From “Bank of Hollywood Building” to “Patron Tequila”: The Evolution of an Historic Roof Sign

Hollywood Equitable 3

Anyone prowling Hollywood after dark has probably seen the very large, flashing, Vegas-like image of a tequila bottle atop a 12-story building at the intersection of Hollywood and Vine.  But few of those persons probably know that the sign originally spelled out the legend, “Bank of Hollywood Building” in 10 ft. high letters without benefit of neon enhancement or lighting.

The 1929 building, listed on the National Register of Historic Places, no longer houses a bank and offices, but has undergone “adaptive reuse” to become “live/work” condominiums.  At the same time, the “Bank of Hollywood Building” sign turned into one advertising “The Lion King” at the adjacent Pantages Theater,  then “Snow White” at Disneyland, and finally “Patron” tequila.

And exactly why should we care? Because numerous buildings, not only in Hollywood but in midtown and other, older areas of the city, have these often ornate, rooftop signs and many persons interested in historic preservation are concerned about them getting caught up in the new, more stringent sign regulations now under discussion by the city council.

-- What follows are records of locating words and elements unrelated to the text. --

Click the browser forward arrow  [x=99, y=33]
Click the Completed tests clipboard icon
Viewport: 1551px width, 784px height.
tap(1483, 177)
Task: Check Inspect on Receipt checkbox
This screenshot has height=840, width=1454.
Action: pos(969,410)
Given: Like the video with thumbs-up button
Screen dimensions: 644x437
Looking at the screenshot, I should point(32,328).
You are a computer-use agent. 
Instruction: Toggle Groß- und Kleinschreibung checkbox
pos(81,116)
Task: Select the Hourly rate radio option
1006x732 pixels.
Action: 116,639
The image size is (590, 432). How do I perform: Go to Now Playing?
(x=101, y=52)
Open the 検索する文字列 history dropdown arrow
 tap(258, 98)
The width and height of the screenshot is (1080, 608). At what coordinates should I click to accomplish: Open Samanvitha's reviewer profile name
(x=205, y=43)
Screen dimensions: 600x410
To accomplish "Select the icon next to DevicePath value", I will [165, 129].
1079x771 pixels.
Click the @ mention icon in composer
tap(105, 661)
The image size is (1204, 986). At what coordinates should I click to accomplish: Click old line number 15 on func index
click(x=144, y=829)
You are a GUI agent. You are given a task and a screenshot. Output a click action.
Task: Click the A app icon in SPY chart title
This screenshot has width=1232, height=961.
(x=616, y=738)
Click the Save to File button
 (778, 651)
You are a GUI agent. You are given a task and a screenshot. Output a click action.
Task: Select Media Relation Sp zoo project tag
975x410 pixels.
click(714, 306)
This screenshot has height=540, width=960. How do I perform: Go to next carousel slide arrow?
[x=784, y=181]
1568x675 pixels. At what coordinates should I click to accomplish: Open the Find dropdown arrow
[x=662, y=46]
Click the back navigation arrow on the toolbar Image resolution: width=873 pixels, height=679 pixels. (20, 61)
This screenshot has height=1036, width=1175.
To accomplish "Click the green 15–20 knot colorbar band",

For instance, all roof signs were prohibited by the ordinance approved by the City Planning Commission last March and sent on to the city council.   But after concerns were voiced that historic roof signs might not be able to be renovated or replaced, an amendment was proposed by Councilman Jose Huizar to allow historic signs to be replaced, reconstructed, or recreated, and is now pending before the City Council, along with the full sign ordinance.

According to Huizar’s amendment, “Historic signs are an essential part of our City’s cultural heritage. Historic signage such as rooftop signs, blade signs, and painted signs contribute greatly to the identity and vitality of the City’s historic districts and monument buildings.”

City Building department records show that a permit was issued to convert the “on-site” rooftop sign at the Bank of Hollywood Building (more commonly known as the Hollywood Equitable Building) to an “open panel” roof sign in April, 2007.   The existing sign was designated as “on-site” even though the Lion King sign that went up in 2000 and the Snow White sign that went up in 2006 were clearly “off-site” signs, advertising goods or services not available on the site.

And what about the “historic” status of the sign.  Van Wagner Communications, the sign company that erected and maintains the sign, thinks it has created an iconic sign, though perhaps not on a par with the Hollywood sign in the hills to the east.  On its website, Van Wagner quotes Leron Gubler, president and CEO of the Hollywood Chamber of Commerce as saying, “Not only did The Patrón Spirits Company choose to invest in our community, they also created an exciting and entertaining sign that is attention-grabbing and relevant to Hollywood.”

Whether or not a commercial advertisement for tequila distilled in Mexico and distributed by a company based in Las Vegas is relevant to Hollywood is debatable.  What is not debatable is that the sign is part of an ongoing assault on the visual landscape of the community, and an affront to the idea of historic preservation.